Stan Reiter had a standard gripe about statistics/econometrics. Imagine you there is a cave in front of you and you want to map out its dimensions. There are many ways you could do it. One thing you could do is go inside and look. Another thing you could do is stand outside and throw into the cave a bunch of super bouncy balls and when they bounce out, take careful note of their speed and trajectory in order to infer what walls they must have bounced off of and where. Stan equated econometrics with the latter.
That’s not what I am going to say but it is a funny story and its the first thought that came to my mind as I began to write this post.
But I do have something, probably even more heretical, to say about econometrics. Suppose I have a hypothesis or a model and I collect some data that is relevant. If I am an applied econometrician what I do is run some tests on the data and report the results of the tests. I tell you with my tests how you should interpret the data.
My tests don’t contain any information in them that isn’t in the raw data. My tests are just a super sophisticated way to summarize the data. If I just showed you the tables it would be too much information. So really, my tests do nothing more than save you the work of doing the tests yourself.
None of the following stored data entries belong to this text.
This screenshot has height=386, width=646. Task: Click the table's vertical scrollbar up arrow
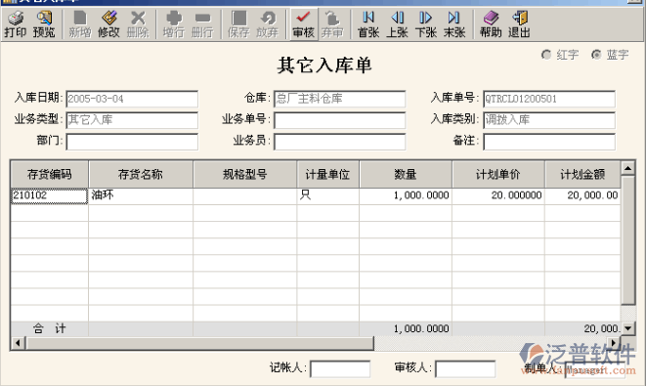[x=627, y=168]
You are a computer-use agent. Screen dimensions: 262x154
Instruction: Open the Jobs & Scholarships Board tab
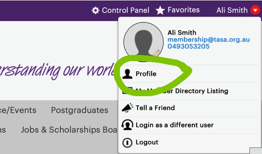69,130
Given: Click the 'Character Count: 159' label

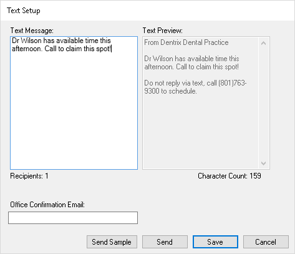Looking at the screenshot, I should [230, 176].
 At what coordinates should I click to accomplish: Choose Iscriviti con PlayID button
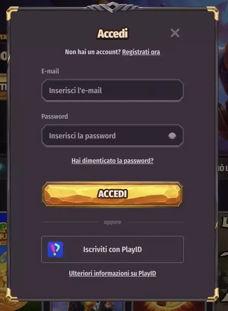pos(112,249)
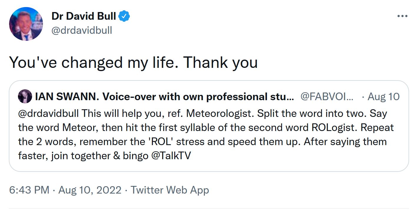The image size is (420, 210).
Task: Open the Twitter Web App source link
Action: click(170, 190)
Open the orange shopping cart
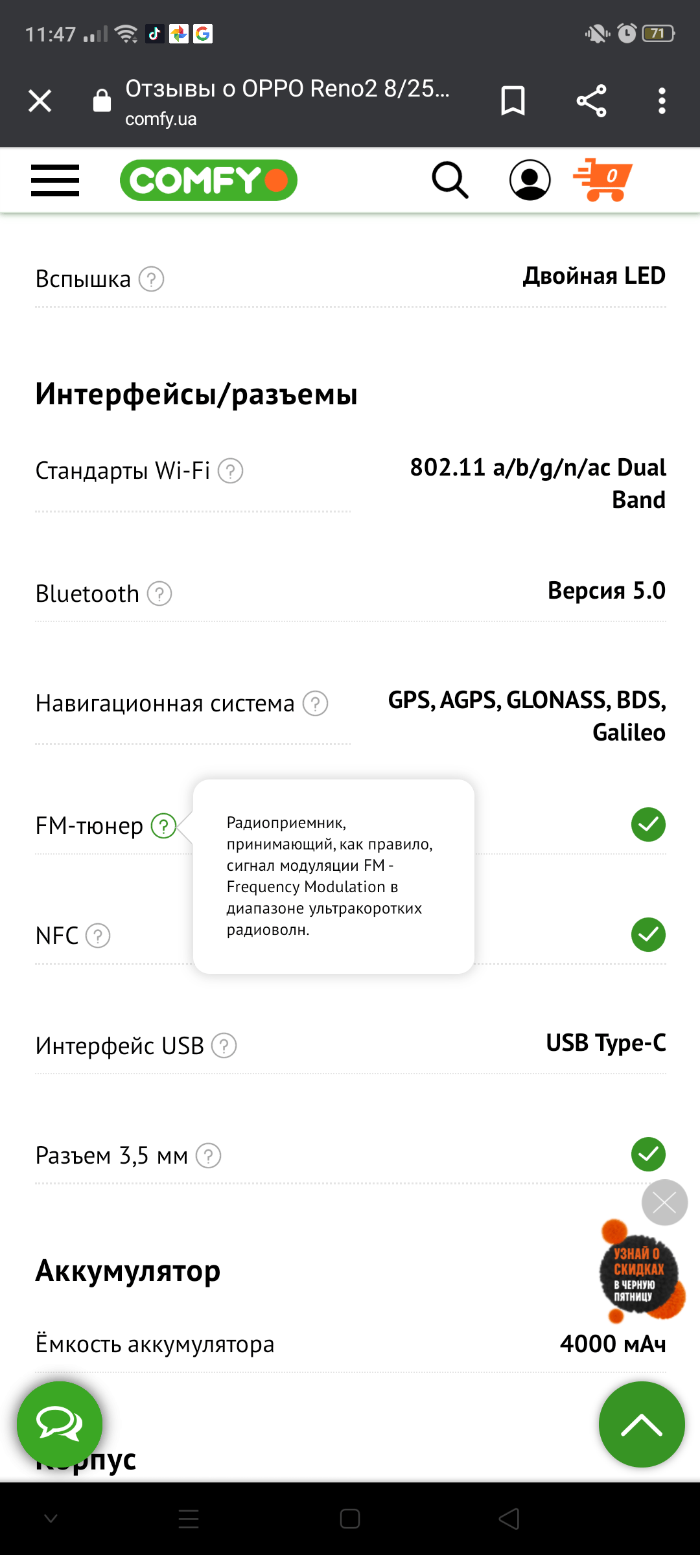 [603, 179]
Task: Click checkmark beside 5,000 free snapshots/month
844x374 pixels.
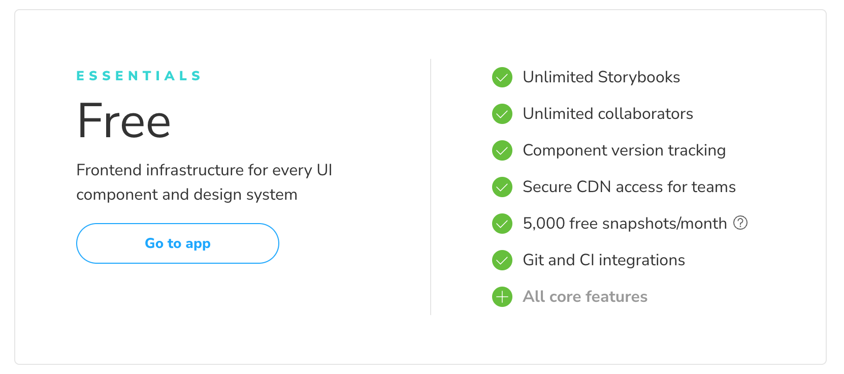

But I pick the tests. You might have picked different tests. And even if you like my tests you might disagree with the conclusion I draw from them. I say “because of these tests you should conclude that H is very likely false.” But that’s a conclusion that follows not just from the data, but also from my prior which you may not share.
What if instead of giving you the raw data and instead of giving you my test results I did something like the following. I give you a piece of software which allows you to enter your prior and then it tells you what, based on the data and your prior, your posterior should be? Note that such a function completely summarizes what is in the data. And it avoids the most common knee-jerk criticism of Bayesian statistics, namely that it depends on an arbitrary choice of prior. You tell me what your prior is, I will tell you (what the data says is) your posterior.
Pause and notice that this function is exactly what applied statistics aims to be, and think about why, in practice, it doesn’t seem to be moving in this direction.
First of all, as simple as it sounds, it would be impossible to compute this function in all practical situations. But still, an approach to statistics based on such an objective, and subject to the technical constraints would look very different than what is done in practice.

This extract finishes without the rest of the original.